### [Required work]
Each line from the one containing "This screenshot has" through the last line of the records below is to be set down exactly; the rest stays out.

### [Provided data]
# # # # # # #
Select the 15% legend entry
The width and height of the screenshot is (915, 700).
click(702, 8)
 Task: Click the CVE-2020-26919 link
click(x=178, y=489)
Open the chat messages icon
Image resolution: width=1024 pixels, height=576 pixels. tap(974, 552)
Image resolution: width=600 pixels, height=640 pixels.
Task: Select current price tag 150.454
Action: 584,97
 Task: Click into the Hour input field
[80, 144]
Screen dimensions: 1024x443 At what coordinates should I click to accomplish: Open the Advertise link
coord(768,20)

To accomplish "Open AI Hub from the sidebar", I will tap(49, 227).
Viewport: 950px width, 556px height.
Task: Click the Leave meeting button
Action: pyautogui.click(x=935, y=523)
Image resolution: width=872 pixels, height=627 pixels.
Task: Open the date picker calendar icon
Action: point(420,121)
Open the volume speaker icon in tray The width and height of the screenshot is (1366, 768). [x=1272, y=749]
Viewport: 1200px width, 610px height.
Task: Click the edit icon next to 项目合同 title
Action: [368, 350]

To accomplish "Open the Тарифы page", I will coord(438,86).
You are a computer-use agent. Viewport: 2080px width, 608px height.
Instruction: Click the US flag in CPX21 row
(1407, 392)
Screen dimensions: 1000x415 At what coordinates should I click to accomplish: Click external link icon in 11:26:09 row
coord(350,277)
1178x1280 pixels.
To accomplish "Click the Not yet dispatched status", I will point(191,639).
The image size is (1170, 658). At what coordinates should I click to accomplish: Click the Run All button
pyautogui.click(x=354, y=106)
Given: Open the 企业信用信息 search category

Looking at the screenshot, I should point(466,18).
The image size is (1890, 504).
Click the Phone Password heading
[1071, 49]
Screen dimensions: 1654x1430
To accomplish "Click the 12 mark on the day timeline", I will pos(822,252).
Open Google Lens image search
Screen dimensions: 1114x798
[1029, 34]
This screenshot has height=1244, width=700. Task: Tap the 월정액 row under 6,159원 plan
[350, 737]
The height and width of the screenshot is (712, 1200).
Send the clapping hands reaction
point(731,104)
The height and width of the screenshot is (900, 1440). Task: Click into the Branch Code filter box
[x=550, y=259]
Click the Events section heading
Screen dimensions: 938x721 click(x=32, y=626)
# # # # # # #
### [Exercise solution]
This screenshot has height=1244, width=700. Task: Tap the 월정액 row under 6,159원 plan
[350, 737]
The height and width of the screenshot is (712, 1200).
Send the clapping hands reaction
point(731,104)
The height and width of the screenshot is (900, 1440). Task: Click into the Branch Code filter box
[x=550, y=259]
Click the Events section heading
Screen dimensions: 938x721 click(x=32, y=626)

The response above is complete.